* Data for this task *
————
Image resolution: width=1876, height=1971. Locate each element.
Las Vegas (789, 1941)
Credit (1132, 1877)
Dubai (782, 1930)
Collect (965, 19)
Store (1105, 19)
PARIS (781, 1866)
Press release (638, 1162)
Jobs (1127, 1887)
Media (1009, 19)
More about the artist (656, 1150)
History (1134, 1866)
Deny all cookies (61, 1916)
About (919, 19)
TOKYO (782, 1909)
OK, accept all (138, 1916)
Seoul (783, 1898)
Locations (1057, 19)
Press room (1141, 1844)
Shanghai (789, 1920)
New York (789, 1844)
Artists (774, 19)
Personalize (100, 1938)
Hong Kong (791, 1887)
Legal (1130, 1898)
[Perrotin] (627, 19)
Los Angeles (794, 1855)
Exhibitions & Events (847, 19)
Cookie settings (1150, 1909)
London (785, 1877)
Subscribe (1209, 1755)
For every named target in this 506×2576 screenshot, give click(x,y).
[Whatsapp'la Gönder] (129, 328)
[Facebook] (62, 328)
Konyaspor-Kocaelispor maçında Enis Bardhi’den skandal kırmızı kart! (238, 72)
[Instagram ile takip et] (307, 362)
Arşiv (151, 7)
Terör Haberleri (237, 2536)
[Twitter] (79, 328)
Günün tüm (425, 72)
————
* Task objective *
Return all data verbatim.

* Expected output *
Image resolution: width=1876, height=1971. Locate each element.
Las Vegas (789, 1941)
Credit (1132, 1877)
Dubai (782, 1930)
Collect (965, 19)
Store (1105, 19)
PARIS (781, 1866)
Press release (638, 1162)
Jobs (1127, 1887)
Media (1009, 19)
More about the artist (656, 1150)
History (1134, 1866)
Deny all cookies (61, 1916)
About (919, 19)
TOKYO (782, 1909)
OK, accept all (138, 1916)
Seoul (783, 1898)
Locations (1057, 19)
Press room (1141, 1844)
Shanghai (789, 1920)
New York (789, 1844)
Artists (774, 19)
Personalize (100, 1938)
Hong Kong (791, 1887)
Legal (1130, 1898)
[Perrotin] (627, 19)
Los Angeles (794, 1855)
Exhibitions & Events (847, 19)
Cookie settings (1150, 1909)
London (785, 1877)
Subscribe (1209, 1755)
For every named target in this 506×2576 screenshot, give click(x,y).
[Whatsapp'la Gönder] (129, 328)
[Facebook] (62, 328)
Konyaspor-Kocaelispor maçında Enis Bardhi’den skandal kırmızı kart! (238, 72)
[Instagram ile takip et] (307, 362)
Arşiv (151, 7)
Terör Haberleri (237, 2536)
[Twitter] (79, 328)
Günün tüm (425, 72)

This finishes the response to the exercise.